When I first got involved in property investing, I wrote a little program that scoured the real estate websites for details of properties that were in areas interesting to me. One of the stats that it tried to calculate was the average rental yield (the rent divided by the purchase price) for different areas. Unfortunately, the values I was getting back were utter rubbish.

After looking closer at the data, I realised that I’d fallen for a classic beginner’s mistake: I had tried to compare median values.

The median is an “average” measure of a set of values where there are just as many values smaller than it as there are larger than it. If there are five houses worth \$100k, \$120k, \$125k, \$190k and \$250k, then the median house value is \$125k (the middle one).

Medians are widely used by real estate agents because they are easy to calculate, aren’t skewed by the effect of a really expensive or really cheap property coming onto the market, and provide a simple message to buyers. They state how affordable an area is – if you can afford the median, then you can afford the majority of homes for sale in an area.

However, my mistake was comparing two median values in an area: 1) the median rentÂ  and 2) the median sales price. The set of properties available for rent was composed of completely different dwellings to the set of properties available for sale. For example, the median rent might have come from a 2 bedroom unit, while the median sale might have come from a 3 bedroom unit. As a result, the yields being calculated were much too low.

My mistake in comparing medians is repeated by many in the media every week in calculating property growth by comparing the median from one period with the median from another period. To be fair, it’s not entirely their fault, as they get their data from real estate agents.

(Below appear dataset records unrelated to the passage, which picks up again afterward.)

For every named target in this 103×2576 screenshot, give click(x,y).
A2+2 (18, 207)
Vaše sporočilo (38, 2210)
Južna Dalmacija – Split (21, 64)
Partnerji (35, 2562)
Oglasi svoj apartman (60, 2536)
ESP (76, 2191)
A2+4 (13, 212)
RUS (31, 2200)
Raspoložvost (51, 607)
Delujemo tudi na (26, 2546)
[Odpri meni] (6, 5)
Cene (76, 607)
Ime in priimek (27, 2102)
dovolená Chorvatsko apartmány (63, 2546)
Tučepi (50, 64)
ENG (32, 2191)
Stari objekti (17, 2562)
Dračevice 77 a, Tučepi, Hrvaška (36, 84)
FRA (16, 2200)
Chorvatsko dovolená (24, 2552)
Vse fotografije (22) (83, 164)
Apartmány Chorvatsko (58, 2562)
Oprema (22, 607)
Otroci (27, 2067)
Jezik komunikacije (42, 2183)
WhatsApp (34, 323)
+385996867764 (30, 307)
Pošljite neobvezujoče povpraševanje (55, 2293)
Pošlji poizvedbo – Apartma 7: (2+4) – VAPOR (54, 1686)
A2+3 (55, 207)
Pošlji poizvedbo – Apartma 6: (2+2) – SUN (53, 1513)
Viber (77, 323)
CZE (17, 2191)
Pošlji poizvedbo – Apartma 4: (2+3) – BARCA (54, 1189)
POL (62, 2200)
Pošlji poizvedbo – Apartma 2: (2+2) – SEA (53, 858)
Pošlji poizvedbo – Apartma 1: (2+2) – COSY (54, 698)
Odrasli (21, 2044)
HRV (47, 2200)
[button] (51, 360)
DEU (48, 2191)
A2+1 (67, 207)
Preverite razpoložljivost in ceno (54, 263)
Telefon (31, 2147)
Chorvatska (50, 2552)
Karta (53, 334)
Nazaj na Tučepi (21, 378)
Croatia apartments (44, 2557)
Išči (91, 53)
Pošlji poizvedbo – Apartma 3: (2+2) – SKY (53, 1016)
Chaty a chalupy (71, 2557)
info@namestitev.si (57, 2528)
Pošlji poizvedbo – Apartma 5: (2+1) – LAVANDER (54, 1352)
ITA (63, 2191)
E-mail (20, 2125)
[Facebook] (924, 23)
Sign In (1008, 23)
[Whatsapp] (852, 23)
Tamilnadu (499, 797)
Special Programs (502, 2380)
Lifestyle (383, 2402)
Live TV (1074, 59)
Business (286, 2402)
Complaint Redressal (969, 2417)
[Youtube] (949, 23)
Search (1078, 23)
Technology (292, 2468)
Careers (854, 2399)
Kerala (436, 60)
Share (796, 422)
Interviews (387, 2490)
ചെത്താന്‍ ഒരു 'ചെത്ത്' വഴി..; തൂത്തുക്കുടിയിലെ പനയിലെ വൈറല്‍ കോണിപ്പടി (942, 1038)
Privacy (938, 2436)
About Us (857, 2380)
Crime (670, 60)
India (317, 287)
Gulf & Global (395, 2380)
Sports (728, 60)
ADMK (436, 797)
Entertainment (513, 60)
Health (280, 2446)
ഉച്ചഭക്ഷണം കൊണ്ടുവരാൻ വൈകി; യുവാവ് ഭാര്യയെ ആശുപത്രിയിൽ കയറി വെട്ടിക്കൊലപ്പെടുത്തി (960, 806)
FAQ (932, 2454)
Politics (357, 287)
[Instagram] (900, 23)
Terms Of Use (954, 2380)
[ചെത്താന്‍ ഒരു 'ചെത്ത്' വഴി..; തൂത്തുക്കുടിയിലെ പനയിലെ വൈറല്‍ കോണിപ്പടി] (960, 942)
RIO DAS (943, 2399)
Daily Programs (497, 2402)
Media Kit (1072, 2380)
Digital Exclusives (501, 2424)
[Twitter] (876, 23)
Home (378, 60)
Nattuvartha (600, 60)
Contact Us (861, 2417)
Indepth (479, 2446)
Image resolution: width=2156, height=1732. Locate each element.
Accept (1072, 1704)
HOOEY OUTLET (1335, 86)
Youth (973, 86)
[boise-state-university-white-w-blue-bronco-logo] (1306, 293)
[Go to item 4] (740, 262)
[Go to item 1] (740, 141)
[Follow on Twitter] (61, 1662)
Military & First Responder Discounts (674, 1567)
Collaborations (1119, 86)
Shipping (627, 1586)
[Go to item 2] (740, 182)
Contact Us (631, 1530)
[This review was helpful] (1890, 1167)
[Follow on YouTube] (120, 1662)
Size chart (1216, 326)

Statisticians are aware of the problems with using the median for calculating growth rates and have come up with three improvements. Christopher Joye has written a detailed overview, but I’ll provide my potted summary.

### Stratified Median

The Australian Bureau of Statistics (ABS) and Australian Property Monitors (APM) both use an approach of grouping properties into related sets (stratifying the data) prior to computing medians. If the groupings are done properly, then any skewing in one group will not affect another group too much, so data from different periods should be more comparable. However, it doesn’t eliminate the problem that properties sold in different periods might not be comparable in the first place.

### Repeat Sales

The main approach used by Residex is based on calculating the growth rate of properties sold in a given period based on how much they sold for last time. Comparing a property with itself clearly doesn’t have the same level of issue as comparing medians. However, a property might have been renovated (or even completely demolished and rebuilt) since its last sale, which adds a wrinkle to the calculation. Also, sales of new buildings cannot be included since there isn’t a prior sale to compare them with.

### Hedonic Method

The hedonic method is less interesting than it sounds, but is the main approach used by RP Data. In this method, sale data is combined with data on the nature of each property, e.g. precise location, land size, number of bedrooms, number of bathrooms, etc. In this way, like can really be compared with like, and more accurate growth rates can be calculated for properties in different areas. However, this approach is only as good as its data, and we need to trust that the statisticians at RP Data have gotten the good stuff. Also, historical data for all of these additional details are hard to find, so it’s not possible to do comparisons as far back as with the other approaches.

In conclusion, it is clear that the three improved approaches all have their strengths and weaknesses, but all are superior to the plain median. I was never able to update my little property stats program to collect enough data to make proper comparisons, but at least I learned the pitfalls of comparing medians.